### DOCUMENT EXTRACT
# # # # # # #
Since 2011, SpicyIP has been working consistently to create awareness about the government’s (lack of) action with regard to non-compliance with patent working laws. In 2015, Prof. Basheer filed a PIL (“Patent Working PIL”) before the Delhi HC to draw attention to Government’s non-action against such defaulters. He further argued that the format of disclosures under Form-27 was insufficient since it failed to cover a number of necessary criteria required to determine the commercial working of a patent. The petition was disposed of in 2018 and the Court directed the Government to introduce the necessary amendments to ensure efficacy of the patent working provisions. The Government, however, is yet to take the necessary steps, as shall be demonstrated below.

Proposed Form 27 Format-implications on the Grant of Compulsory Licenses

Pankhuri, in her post, notes that the Government’s proposed amendments to Form 27 does away with providing the following information (For a detailed comparison between the present Form 27 and the proposed one, do refer to her post.):

“1. Quantum of the patented product manufactured in India or imported into India;

2. Country wise details of the value and quantum of the patented product imported into India;

3. Steps being taken towards working (if patent has not been worked);

4. The licenses and sub-licenses granted during the year.

5. Statement on whether public requirement has been met at a reasonable price”
# # # # # # #
### REQUIREMENT
Translate this sentence from the patent working excerpt above into Spanish: "The petition was disposed of in 2018 and the Court directed the Government to introduce the necessary amendments to ensure efficacy of the patent working provisions."
# # # # # # #
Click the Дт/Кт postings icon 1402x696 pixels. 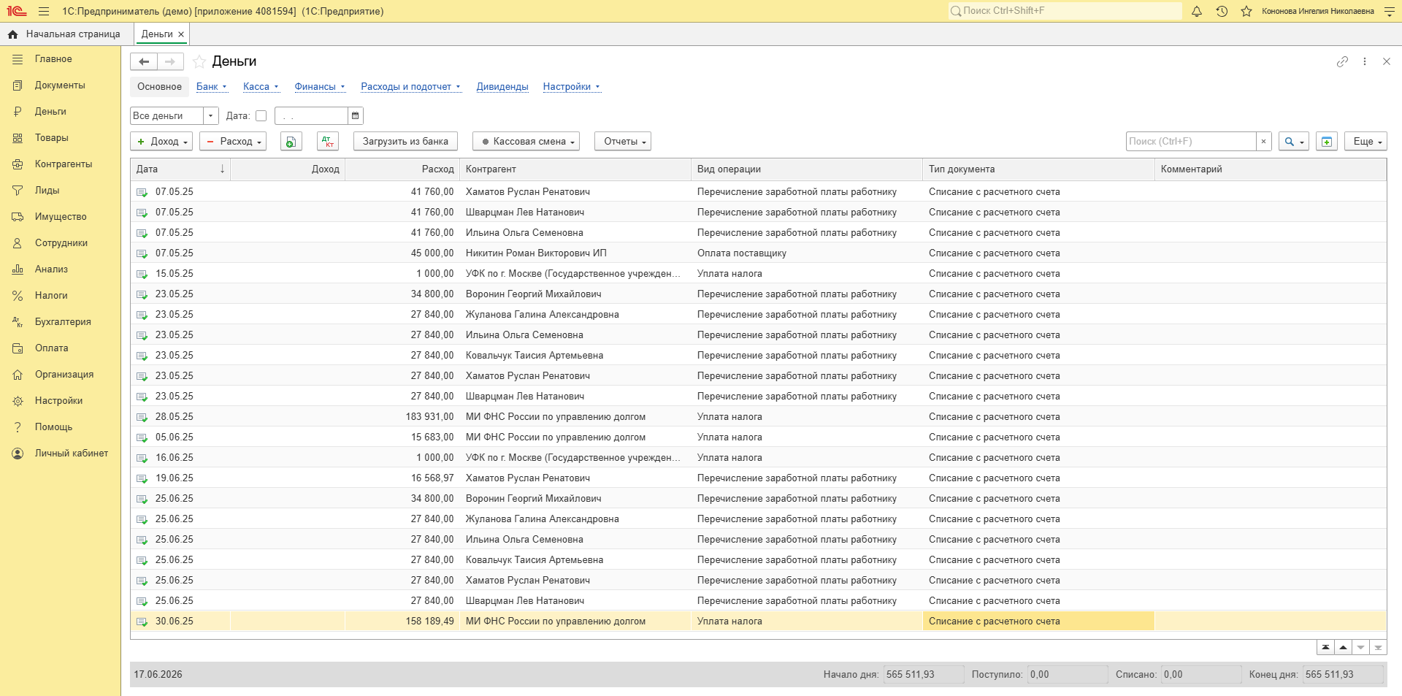[328, 142]
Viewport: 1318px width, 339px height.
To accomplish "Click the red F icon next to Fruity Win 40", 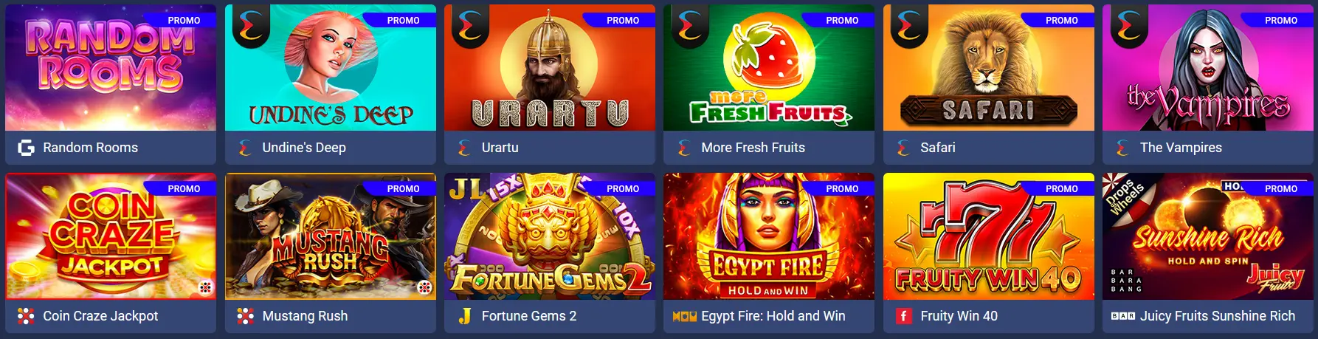I will click(903, 316).
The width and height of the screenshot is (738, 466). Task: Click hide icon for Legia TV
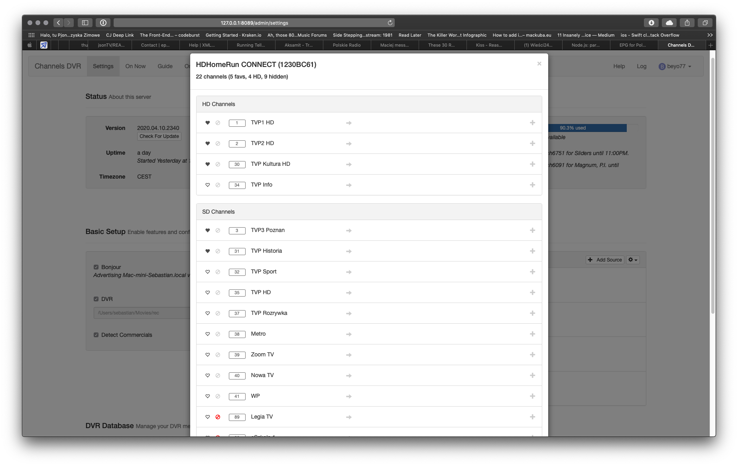(218, 417)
# # # # # # #
### SOLUTION TO THE EXERCISE
La petición se resolvió en 2018 y el Tribunal ordenó al Gobierno introducir las enmiendas necesarias para garantizar la eficacia de las disposiciones sobre la explotación de patentes.